By the start of the 1970s, Humperdinck had a number of signature songs emerge; "We Made It Happen," "Sweetheart," "Another Time, Another Place," and "Too Beautiful To Last."
Humperdinck concentrated on selling albums and on live performances, developing lavish stage presentations that made him a natural for Las Vegas and similar venues.
In 1976, Humperdinck recorded "After the Lovin'," a ballad released by CBS subsidiary Epic. The song, a Top-10 hit in the U.S., was nominated for a Grammy Award. It was certified Gold, and won the "most played juke box record of the year" award.
The album of the same name reached the Top-20 on the US charts, and was a Double Platinum hit for the singer. Humperdinck followed with a series of albums recorded by for Epic, including This Moment In Time - the title song topped the US adult contemporary charts - and two Christmas albums.
Humperdinck began gaining more creative freedom, and his albums started to include a variety of songs in addition to his traditional ballads. But he kept romance at the core of his music regardless, and his fans still tagged him as "the King of Romance," even as of April 2010.

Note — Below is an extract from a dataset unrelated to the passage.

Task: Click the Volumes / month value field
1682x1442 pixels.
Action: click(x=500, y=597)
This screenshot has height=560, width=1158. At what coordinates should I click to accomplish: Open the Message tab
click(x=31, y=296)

By the 1980s, approaching his fiftieth birthday, Humperdinck continued recording albums regularly and performing as many as 200 concerts a year. He won a Golden Globe Award as entertainer of the year.
In 1989 he recorded the album Star Of Bethlehem, released as Ich Denk An Dich in Germany. All the songs on the album were written by Dieter Bohlen, and some were written with Barry Mason. Star Of Bethlehem (Ich Denk An Dich) contained the singles "Red Roses For My Lady," "I Wanna Rock You In My Wildest Dreams," and a version of Dieter Bohlen's first hit, from the album Modern Talking, "You're My Heart, You're My Soul."
Humperdinck—who changed his name legally to his stage name at the height of his career —hit the top five British album charts in 2000 with Engelbert At His Very Best, and returned to the top five four years later.
In 2003, Humperdinck collaborated with Grammy Award-Winning artist-producer Art Greenhaw to record the roots gospel album Always Hear the Harmony: The Gospel Sessions. Joining Humperdinck on the album were The Light Crust Doughboys, The Jordanaires and the Blackwood Brothers Quartet. The critically acclaimed album was nominated for a Grammy for Best Southern, Country or Bluegrass Gospel Album of the Year.